• _Supplied text_:
# Blocks & Leveling



## GoVols (Oct 7, 2005)

Philosophical questions that I'm sure will elicit a lot of response:
How much blocking and leveling to carry with you is enough?
What kinds of materials do you use? Benefits of some over others?

When we were in the popup I used a BAL single tire leveler and carried a stack of Lynx with me just in case, but never needed them.

And yes, I realize that wood blocks burn better than Lynx!


----------



## tdvffjohn (Mar 10, 2005)

I carry 3 lengths of 2 x 8 x length of axles to level side to side. Also 14 2 x 6 x 8 boards for under sand pads. 2 6 x6 x 8 for under toungue.

I also lightly sanded and put 2 coats of polyurethane on all the wood. This way when I pick up camp, a damp rag clean them easily.

John


----------



## 7heaven (Jun 4, 2005)

Good idea on the polyurethane, John. I'll have to do that.









We carry about 6, 4x4x10" pieces for the stabilizers and tongue jack, 2, 2x6x60" for side leveling, and several assorted small 2x6's for extra leveling, etc.

• _Data shown_:
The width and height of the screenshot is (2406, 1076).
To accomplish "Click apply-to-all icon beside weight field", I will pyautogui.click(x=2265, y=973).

• _Task A_: In the forum thread on blocks and leveling, what leveler did GoVols use with the popup?
• _Task B_: Write out the part of the leveling thread that begins at the words "When we were" and stops after "clean them easily.".
The material has no connection to the forum thread on camper blocks and leveling.

• _Written solution A_: A BAL single tire leveler.

• _Written solution B_:
When we were in the popup I used a BAL single tire leveler and carried a stack of Lynx with me just in case, but never needed them.

And yes, I realize that wood blocks burn better than Lynx!


----------



## tdvffjohn (Mar 10, 2005)

I carry 3 lengths of 2 x 8 x length of axles to level side to side. Also 14 2 x 6 x 8 boards for under sand pads. 2 6 x6 x 8 for under toungue.

I also lightly sanded and put 2 coats of polyurethane on all the wood. This way when I pick up camp, a damp rag clean them easily.